Raw records:

╭──

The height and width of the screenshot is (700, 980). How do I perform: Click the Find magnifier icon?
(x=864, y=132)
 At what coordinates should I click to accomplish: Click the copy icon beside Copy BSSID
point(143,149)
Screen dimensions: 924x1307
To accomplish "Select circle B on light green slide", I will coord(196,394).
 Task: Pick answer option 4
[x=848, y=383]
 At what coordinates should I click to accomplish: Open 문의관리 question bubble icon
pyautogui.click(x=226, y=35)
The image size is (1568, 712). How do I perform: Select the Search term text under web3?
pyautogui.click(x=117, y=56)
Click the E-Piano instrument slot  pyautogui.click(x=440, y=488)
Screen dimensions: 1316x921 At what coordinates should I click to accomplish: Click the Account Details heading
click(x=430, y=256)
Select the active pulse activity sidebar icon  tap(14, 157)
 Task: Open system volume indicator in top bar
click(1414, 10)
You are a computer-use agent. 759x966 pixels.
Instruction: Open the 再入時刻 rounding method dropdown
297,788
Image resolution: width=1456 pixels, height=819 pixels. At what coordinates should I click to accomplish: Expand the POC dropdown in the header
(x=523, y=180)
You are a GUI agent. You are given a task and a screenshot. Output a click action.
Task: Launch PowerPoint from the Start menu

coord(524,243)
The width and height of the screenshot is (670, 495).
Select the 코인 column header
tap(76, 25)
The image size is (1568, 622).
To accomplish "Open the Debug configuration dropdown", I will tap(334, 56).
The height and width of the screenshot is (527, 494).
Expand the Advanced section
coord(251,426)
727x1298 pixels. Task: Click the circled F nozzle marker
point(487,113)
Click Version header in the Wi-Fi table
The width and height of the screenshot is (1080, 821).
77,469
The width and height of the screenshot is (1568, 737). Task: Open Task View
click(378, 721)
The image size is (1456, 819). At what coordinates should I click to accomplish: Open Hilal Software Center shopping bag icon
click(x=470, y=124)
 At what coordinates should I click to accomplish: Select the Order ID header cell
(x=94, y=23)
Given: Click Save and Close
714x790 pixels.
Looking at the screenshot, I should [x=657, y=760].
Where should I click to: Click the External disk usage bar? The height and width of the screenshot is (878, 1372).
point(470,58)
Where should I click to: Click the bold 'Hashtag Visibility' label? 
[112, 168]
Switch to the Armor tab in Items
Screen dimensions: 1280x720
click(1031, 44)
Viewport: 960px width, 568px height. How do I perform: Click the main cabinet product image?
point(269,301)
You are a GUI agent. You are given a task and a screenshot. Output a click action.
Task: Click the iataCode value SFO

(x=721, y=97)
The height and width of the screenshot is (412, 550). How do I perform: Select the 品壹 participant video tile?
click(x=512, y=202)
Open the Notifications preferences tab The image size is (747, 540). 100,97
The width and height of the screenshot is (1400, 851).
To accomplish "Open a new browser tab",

╰──

# Instruction:
Retype the lines starting with the one containing "The width and height of the screenshot is (1568, 737)." and continuing through the end of the records, including both ends.

# Completed task:
The width and height of the screenshot is (1568, 737). Task: Open Task View
click(378, 721)
The image size is (1456, 819). At what coordinates should I click to accomplish: Open Hilal Software Center shopping bag icon
click(x=470, y=124)
 At what coordinates should I click to accomplish: Select the Order ID header cell
(x=94, y=23)
Given: Click Save and Close
714x790 pixels.
Looking at the screenshot, I should [x=657, y=760].
Where should I click to: Click the External disk usage bar? The height and width of the screenshot is (878, 1372).
point(470,58)
Where should I click to: Click the bold 'Hashtag Visibility' label? 
[112, 168]
Switch to the Armor tab in Items
Screen dimensions: 1280x720
click(1031, 44)
Viewport: 960px width, 568px height. How do I perform: Click the main cabinet product image?
point(269,301)
You are a GUI agent. You are given a task and a screenshot. Output a click action.
Task: Click the iataCode value SFO

(x=721, y=97)
The height and width of the screenshot is (412, 550). How do I perform: Select the 品壹 participant video tile?
click(x=512, y=202)
Open the Notifications preferences tab The image size is (747, 540). 100,97
The width and height of the screenshot is (1400, 851).
To accomplish "Open a new browser tab",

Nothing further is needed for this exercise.